October 3rd, 2015 –
By: Stevan Gajić – Institute of European Studies –
The 70th general
assembly of the United Nations that just passed will certainly be remembered as
a milestone in the history of the organisation as well as in the history of
international relations. The main event was of course Russia’s president
Vladimir Putin’s speech, in which he declared clear massages of disagreement
with the unilateralism of the United States and their allies. Besides the
Russian President, similar tones were heard from the Chinese Prime Minister Xi
Jinping and some other world leaders. However, this was not the first time that
the voices of discontent were outspoken about the practice of unilateral
surpassing the legal mechanisms of the UN by the United States and its allies
or ‘vassals’ (in Zbigniew Brzezinski’s words). It was also not the first time
that President Putin shared these views, though the light motive of the speech
was a bit sharper than usual. If one can cite the message of the speech in a
nutshell, Putin’s words “Do you realise what you have done?” would sum it up.
So, what was so dramatically different
between this speech and other times when Russian President shared his
disagreement with the US policies in the Middle East or on other topics?
Nothing really, yet it seems the balance of powers has been changed after the
summit. Why is that? The answer lies on the Middle Eastern ground and sea.
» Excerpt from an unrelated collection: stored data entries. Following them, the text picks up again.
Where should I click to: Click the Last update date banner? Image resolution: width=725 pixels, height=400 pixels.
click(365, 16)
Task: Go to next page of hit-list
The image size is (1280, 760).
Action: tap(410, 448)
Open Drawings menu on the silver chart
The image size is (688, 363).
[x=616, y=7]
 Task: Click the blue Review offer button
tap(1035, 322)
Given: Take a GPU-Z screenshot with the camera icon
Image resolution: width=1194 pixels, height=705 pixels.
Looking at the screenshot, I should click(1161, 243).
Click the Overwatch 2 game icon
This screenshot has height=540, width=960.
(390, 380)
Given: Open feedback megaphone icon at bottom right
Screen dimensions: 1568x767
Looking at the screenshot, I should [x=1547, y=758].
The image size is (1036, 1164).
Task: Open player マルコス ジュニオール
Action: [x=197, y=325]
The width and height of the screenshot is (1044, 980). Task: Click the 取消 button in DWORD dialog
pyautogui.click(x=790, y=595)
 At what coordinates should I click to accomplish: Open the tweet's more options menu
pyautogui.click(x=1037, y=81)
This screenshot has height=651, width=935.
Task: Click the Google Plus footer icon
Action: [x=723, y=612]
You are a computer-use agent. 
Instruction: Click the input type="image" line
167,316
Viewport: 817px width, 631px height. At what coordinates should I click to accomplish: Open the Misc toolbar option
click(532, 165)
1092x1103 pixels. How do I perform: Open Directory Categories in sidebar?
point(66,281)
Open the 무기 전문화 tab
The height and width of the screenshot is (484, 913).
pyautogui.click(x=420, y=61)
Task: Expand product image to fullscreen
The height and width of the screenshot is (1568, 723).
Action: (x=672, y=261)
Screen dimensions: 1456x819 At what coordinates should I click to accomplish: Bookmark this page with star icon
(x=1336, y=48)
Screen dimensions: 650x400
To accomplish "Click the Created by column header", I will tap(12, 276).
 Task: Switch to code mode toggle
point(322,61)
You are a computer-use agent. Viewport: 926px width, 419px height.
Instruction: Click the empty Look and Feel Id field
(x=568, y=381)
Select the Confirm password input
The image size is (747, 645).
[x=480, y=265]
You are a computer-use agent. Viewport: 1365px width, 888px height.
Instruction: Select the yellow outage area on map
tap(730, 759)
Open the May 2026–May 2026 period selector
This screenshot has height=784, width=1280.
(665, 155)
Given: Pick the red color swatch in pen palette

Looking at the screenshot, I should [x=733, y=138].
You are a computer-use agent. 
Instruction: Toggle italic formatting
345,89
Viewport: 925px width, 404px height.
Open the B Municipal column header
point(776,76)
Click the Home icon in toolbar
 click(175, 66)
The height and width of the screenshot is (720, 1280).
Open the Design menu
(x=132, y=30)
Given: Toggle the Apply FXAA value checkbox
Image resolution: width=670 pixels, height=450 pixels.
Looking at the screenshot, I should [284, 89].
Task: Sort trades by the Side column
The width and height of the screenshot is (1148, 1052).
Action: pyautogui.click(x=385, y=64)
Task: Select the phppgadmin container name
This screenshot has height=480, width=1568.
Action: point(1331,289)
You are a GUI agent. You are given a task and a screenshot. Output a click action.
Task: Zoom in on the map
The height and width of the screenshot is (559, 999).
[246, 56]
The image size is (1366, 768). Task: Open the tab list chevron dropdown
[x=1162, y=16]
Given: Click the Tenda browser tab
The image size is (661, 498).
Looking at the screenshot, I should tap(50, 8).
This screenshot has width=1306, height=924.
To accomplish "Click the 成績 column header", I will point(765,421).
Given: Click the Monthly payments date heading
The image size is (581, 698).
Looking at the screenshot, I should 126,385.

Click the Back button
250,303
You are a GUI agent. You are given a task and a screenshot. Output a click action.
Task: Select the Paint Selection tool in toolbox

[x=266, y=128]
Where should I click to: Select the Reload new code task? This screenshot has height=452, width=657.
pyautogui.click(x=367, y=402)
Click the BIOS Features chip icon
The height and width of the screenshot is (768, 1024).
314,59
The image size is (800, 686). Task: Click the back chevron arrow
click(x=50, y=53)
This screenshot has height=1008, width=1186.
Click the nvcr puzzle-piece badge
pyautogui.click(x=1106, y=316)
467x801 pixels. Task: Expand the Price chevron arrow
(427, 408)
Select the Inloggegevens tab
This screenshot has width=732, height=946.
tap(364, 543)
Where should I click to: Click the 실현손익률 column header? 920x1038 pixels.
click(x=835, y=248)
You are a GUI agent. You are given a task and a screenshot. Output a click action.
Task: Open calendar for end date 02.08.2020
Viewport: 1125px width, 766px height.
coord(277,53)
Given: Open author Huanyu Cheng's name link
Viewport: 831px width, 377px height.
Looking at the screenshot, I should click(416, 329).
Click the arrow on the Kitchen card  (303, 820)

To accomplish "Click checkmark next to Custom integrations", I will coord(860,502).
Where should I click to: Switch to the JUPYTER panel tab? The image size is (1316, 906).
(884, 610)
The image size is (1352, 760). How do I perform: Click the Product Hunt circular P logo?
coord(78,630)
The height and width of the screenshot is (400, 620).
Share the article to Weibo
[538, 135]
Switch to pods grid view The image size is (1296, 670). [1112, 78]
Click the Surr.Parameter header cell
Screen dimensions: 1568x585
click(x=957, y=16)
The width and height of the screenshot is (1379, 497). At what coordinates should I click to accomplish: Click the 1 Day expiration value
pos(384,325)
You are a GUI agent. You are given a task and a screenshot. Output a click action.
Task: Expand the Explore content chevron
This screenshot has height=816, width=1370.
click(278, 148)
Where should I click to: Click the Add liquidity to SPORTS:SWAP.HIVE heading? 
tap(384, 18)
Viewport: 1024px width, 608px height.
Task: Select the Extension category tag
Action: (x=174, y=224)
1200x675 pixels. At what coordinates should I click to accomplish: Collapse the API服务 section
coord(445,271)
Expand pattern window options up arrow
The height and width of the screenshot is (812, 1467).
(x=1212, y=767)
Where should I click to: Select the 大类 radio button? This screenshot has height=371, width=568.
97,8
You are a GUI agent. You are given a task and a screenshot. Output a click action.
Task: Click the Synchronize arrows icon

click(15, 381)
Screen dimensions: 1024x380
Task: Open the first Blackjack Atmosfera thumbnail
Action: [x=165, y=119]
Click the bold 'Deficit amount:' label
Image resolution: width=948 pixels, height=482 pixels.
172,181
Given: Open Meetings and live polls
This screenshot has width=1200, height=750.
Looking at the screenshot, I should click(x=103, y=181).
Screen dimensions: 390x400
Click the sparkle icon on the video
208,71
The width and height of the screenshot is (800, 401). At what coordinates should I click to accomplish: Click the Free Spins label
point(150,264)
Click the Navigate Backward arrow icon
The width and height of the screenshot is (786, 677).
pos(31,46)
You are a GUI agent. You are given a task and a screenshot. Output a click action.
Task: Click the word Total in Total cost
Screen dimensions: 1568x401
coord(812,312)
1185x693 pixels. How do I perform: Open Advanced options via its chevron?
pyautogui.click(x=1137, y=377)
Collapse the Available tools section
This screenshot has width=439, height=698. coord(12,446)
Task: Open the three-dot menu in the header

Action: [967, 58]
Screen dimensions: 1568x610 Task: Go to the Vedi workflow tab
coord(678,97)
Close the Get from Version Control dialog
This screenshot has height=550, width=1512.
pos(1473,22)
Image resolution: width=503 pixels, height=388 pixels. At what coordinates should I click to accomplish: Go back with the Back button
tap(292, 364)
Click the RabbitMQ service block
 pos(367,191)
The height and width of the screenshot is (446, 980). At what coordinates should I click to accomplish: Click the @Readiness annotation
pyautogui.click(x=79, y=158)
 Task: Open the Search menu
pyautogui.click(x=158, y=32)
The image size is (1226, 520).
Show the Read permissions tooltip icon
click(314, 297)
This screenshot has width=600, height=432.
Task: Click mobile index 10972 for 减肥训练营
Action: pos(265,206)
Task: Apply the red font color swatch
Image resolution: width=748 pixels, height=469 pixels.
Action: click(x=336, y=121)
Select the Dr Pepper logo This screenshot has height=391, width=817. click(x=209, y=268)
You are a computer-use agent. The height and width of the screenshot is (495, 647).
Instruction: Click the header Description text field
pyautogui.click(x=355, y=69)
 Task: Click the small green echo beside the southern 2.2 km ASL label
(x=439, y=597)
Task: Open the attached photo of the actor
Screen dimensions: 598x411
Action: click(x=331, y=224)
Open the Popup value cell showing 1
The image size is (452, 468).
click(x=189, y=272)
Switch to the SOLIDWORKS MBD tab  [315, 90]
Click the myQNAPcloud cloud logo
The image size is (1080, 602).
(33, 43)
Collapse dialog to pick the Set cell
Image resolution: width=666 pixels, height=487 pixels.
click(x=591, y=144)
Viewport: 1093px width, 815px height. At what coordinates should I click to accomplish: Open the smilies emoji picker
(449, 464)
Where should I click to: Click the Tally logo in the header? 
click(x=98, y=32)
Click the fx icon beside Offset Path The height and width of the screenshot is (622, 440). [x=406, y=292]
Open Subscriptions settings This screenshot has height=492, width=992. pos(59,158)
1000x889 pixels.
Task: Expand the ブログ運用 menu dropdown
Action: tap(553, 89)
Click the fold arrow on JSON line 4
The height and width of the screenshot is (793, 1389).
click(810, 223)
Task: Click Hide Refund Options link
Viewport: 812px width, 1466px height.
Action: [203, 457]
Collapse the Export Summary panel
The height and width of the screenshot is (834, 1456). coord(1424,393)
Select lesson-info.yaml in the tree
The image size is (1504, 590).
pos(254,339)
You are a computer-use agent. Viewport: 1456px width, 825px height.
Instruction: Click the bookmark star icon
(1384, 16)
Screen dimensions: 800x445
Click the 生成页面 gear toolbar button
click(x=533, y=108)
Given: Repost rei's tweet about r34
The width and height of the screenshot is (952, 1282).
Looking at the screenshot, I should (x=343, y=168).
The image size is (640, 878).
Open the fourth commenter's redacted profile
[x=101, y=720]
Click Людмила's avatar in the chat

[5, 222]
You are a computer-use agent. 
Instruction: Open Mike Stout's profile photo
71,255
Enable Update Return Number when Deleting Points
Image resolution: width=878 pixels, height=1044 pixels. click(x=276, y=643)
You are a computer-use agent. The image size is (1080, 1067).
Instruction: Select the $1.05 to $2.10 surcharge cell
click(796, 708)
Before Putin even came to New York, Russian military airplanes were already
parked on Syrian airstrips, and Russian battleships were in the Mediterranean, close
to Syrian coast. To top of that, only two days after the speech, Russian planes
started their campaign of support to the Syrian government forces against the
Islamists, in order to disprove any doubts whether Russia was serious about the
issue. Russia is serious in her intentions to demonstrate how military action
can be undertaken within the frames of the international law. Russia will
validate, not only by the power of arguments this time, but also with military
muscle, that the principles behind which she stands for are just. In fact, if
their actions against the so-called ISIS are proven successful, Russia will
even have a rare opportunity to win an undivided support of the public opinion
in the Western countries for its policy.
All of that of course did not come overnight. After the period of two decades
of the ‘end of history’ and utter neo-colonial style arrogance in behaviour of
the political West, that evolved to a point where our planet woke up in a
political and economic nightmare. The emerging powers, as well as the most of
the international community, were fed up with unilateral actions of one
prevailing superpower. It is however clear now the West is no longer the only
remaining ‘super-force’ – neither morally nor militarily.
From discontent to the new world
Putin’s speech was above all a call for
re-establishing the founding principles upon which the United Nations were
founded and about proclaiming to the whole world that, like it or not, multi-polarity
is the condition we all live in today.
All of this would be only words in the wind if not backed by military presence
and economic growth of the emerging powers, but above all they would mean
little if the results of the Western political decisions in the last several
decades were not the following:
Absolute neglecting of the international
law in the case of NATO’s aggression against the Federal Republic of Yugoslavia
in 1999. This was done without the UN Security Council mandate and it therefore
became a precedent that broke the existing international order and set up a
dangerous example that was not once repeated afterwards.
The result of the US aggression on Iraq
in 2003 made the country become practically a territory divided along sectarian
lines and the most of it is controlled by the Iranian-influenced Shia Arabs.
The Arab spring caused a chain of
events that turned the most important country of the Arab world, and a
traditional US ally – Egypt an ally of Russia once again, under the rule of Field-Marshall
Sisi. French Mistral helicopter carrier ships that were supposed to be sold to
Russia are now going to Egypt instead, which is an illustration or a symptom of
a wider shift in the Middle-East.
The oil rich Persian Gulf monarchies,
Saudi Arabia before others, that were backing the Islamist militants in Syria,
and involved in an illegal aggression on Yemen that is not going well for them,
are now afraid for their own existence being aware that the so-called Islamic
State, a monster they have helped create, can turn against them, while their
traditional rival Iran is getting more powerful than ever, especially after the
nuclear treaty. Now all of these monarchies are trying to find a common
language with Moscow in a pursuit to survive in the emerging world.
The United States is for a variety of
reasons (one of them the US becoming energy independent), leaving the
Middle-East and shifting its focus to the Pacific region.
The list goes on, but these reasons are
a tip of the iceberg. One way or the other, days of West’s exceptionalism and
self-given moral superiority above the ‘rest’ are numbered. Other powers,
before all Russia and China, showed that they are to be counted with. So the
main remaining question is will the political West comply with the new state of
affairs and try to find a common language with other major powers, or prolong
the struggle and cause even greater chaos. The near future will provide answer
to this question, therefore to say times ahead of us are going to be very
interesting would be an understatement.